The most effective treatment of pancreatic cancer (PC) is known as mFOLFIRINOX scheme. However, this regimen has relatively severe toxic effects and are commonly restricted to patients with sound physique, which is poor in drug-selectivity, non-specific causing serious toxicity, greatly limits clinical application. Safer and more effective strategy seamlessly and synchronously is needed as advanced treatments for pancreatic cancer in future. In this report, we exploit a biomimetic nanoparticle-based platform for optimizing mFOLFIRINOX regimen. By coating pancreatic cancer cell membrane (PCCM) onto the surface of polymeric cores that loaded with mFOLFIRINOX, we prepare PCCM-cloaked nanoparticles, namely CNP@folfirinox, which inherit the antigenic exterior structure and associated functions of PC cells. The resulting CNP@folfirinox displays a core-shell nanostructure, which consisting of polymeric core and cancer cell membrane shell with suitable size and surface charge.
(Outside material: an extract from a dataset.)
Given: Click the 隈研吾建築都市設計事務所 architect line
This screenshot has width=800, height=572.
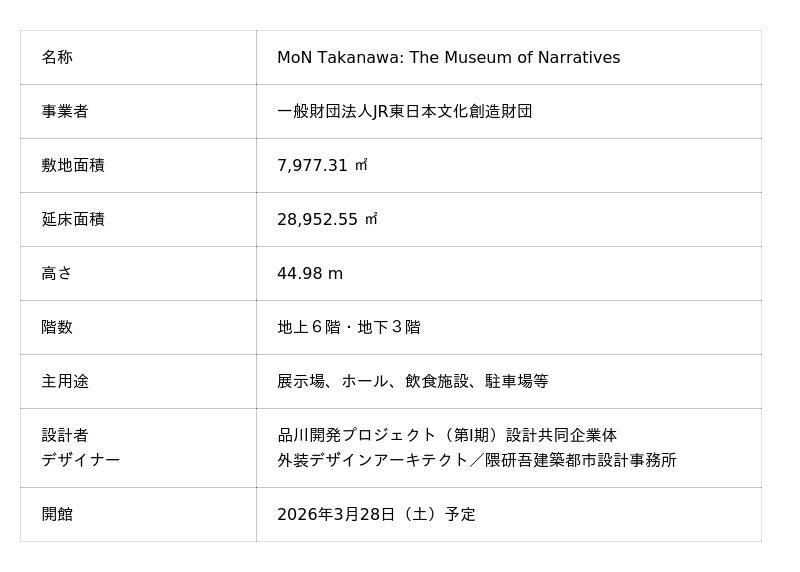Looking at the screenshot, I should click(580, 460).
Particularly, owing to inheriting the inherent membrane protein expressions profile, CNP@folfirinox exhibits prominent advantages in homologous homing to tumor tissue and deep penetration. It also shows lower side effects compared to extensive mFOLFIRINOX i.v. administration with no appreciable toxicity in other organs outside the tumor in vivo. Meanwhile, CNP@folfirinox is endowed with the “Don't eat me” privilege, hard for the immune system to recognize and less reticuloendothelial system uptake, with prolonged blood circulation, therefore improving delivery efficiency of drug after intravenous administration. Thus, this work reshapes a promising paradigm for more safe and more effective mFOLFIRINOX strategy for further clinical pancreatic cancer treatment.